With the planet at a ‘tipping point’, civil society, industry and public sector have to take urgent collective action to reduce plastic, eliminate waste and ensure food and water security, experts said at the opening of IFAT Africa.
Speaking at the opening of the co-located environmental, food and analytical technologies events, experts noted that with water scarcity a growing global challenge and up to 35 billions of tons of plastic predicted to be in circulation by 2035, all stakeholders had to take action now.
Ranjt Baxi, Past President Bureau of International Recycling (BIR) and Founding President of the Global Recycling Foundation, said the plastic problem was a complex one and would not be solved overnight.
“Over 8.5 billion tons of plastic has been produced, and if we continue at the rate we are going, it is estimated that over 35 billion tons could be in circulation by 2035. Plastic remains a massive challenge for mankind, and it won’t just go away.

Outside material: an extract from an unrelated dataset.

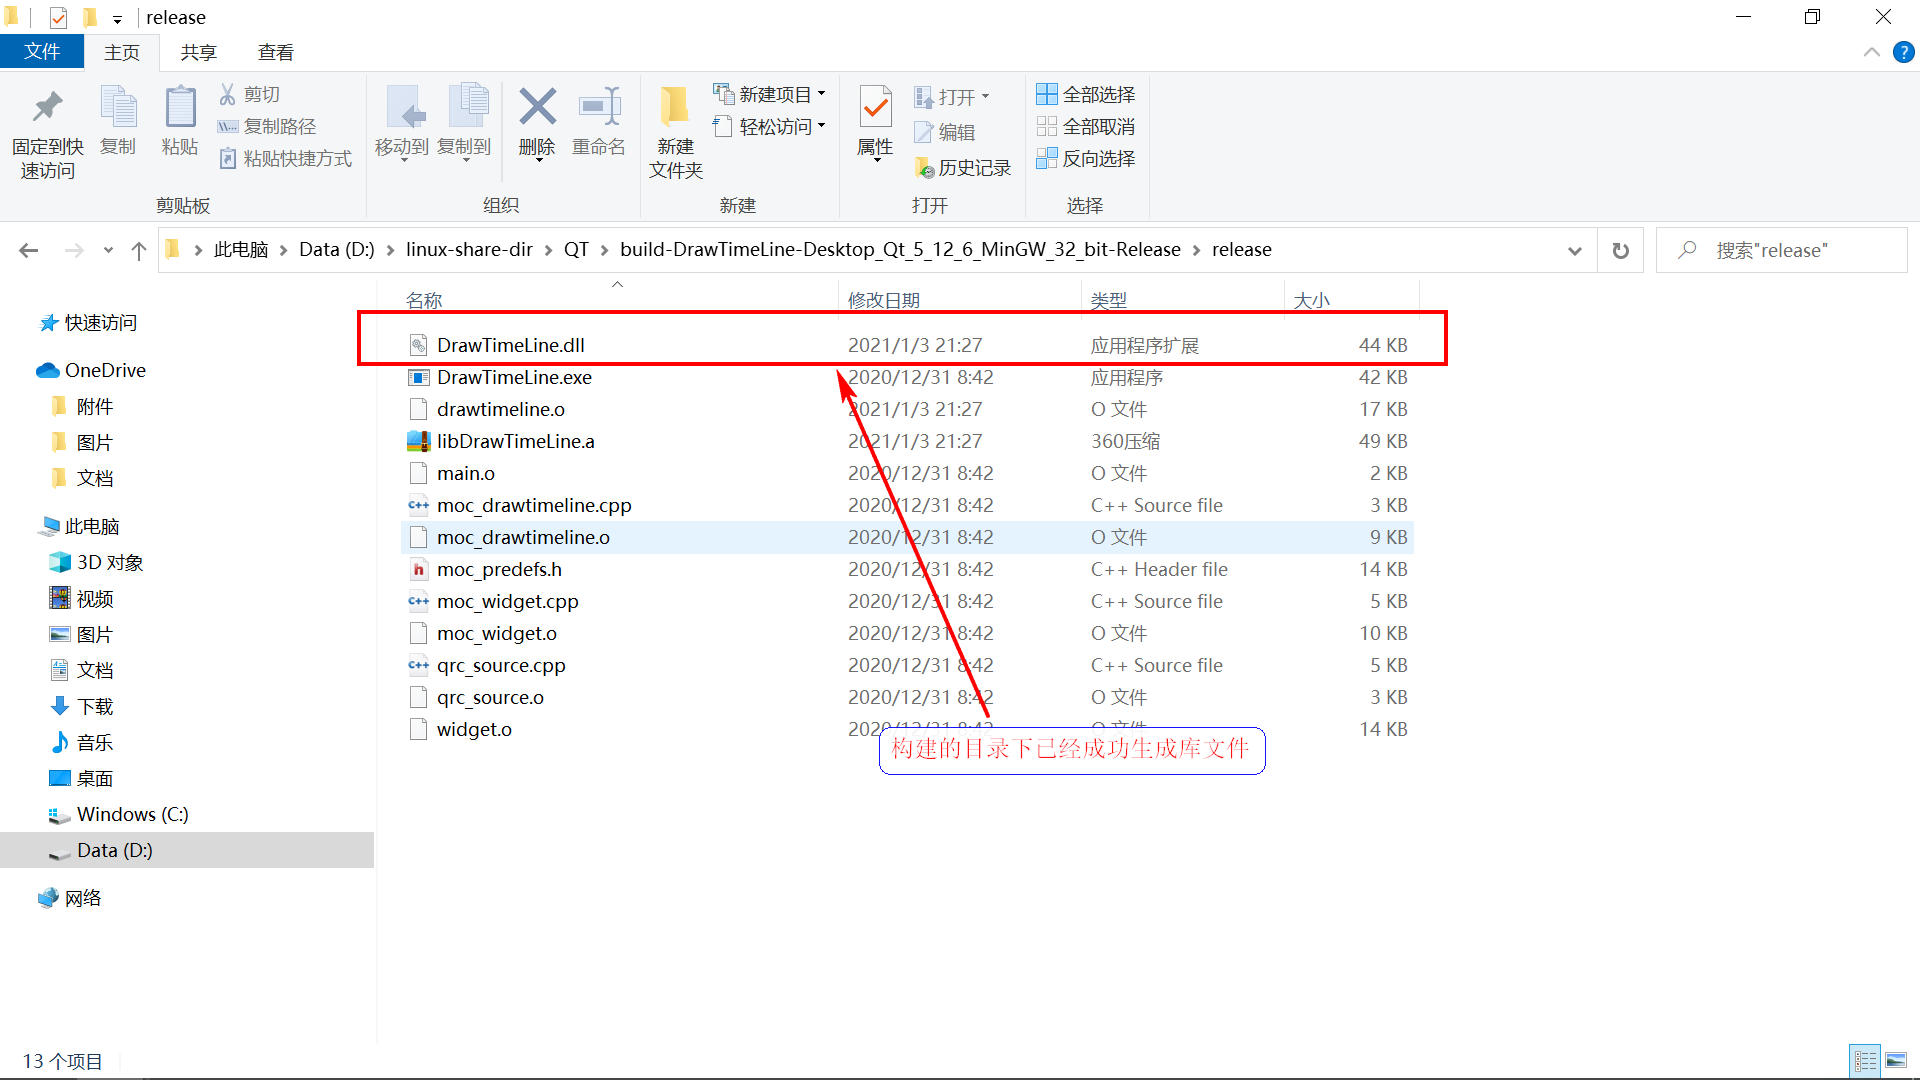Screen dimensions: 1920x1080
Task: Collapse the ribbon with the chevron
Action: pos(1872,52)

We need collective efforts and the right legislation to ensure that we reduce single use plastic and produce only plastics that are recyclable.”
He also noted that pollution was global and that legislation enforced in one country could not curb the problem if other countries did not enforce similar legislation.
Douw Steyn, Director of Sustainability at Plastics SA, said much of the plastic that ended up in the ocean originated upstream and that efforts were underway to launch river catchment projects, educate civil society and improve recycling infrastructure.
“As much as 60- 70% of the material coming to recycling plants in South Africa at the moment comes from landfill reclaimers and trash pickers. They play a key role in recycling,” he said. The panelists said stricter legislation and enhanced support for efforts such as these would go some way to improving the success of recycling efforts in South Africa.
While they believed public sector had to commit to achieving the Sustainable Development Goals (SDGs), over-regulation and certain approaches could prove counter-productive.
They noted that there were no guarantees that taxes on carbon emissions or plastic bottles would be channeled into environmental initiatives.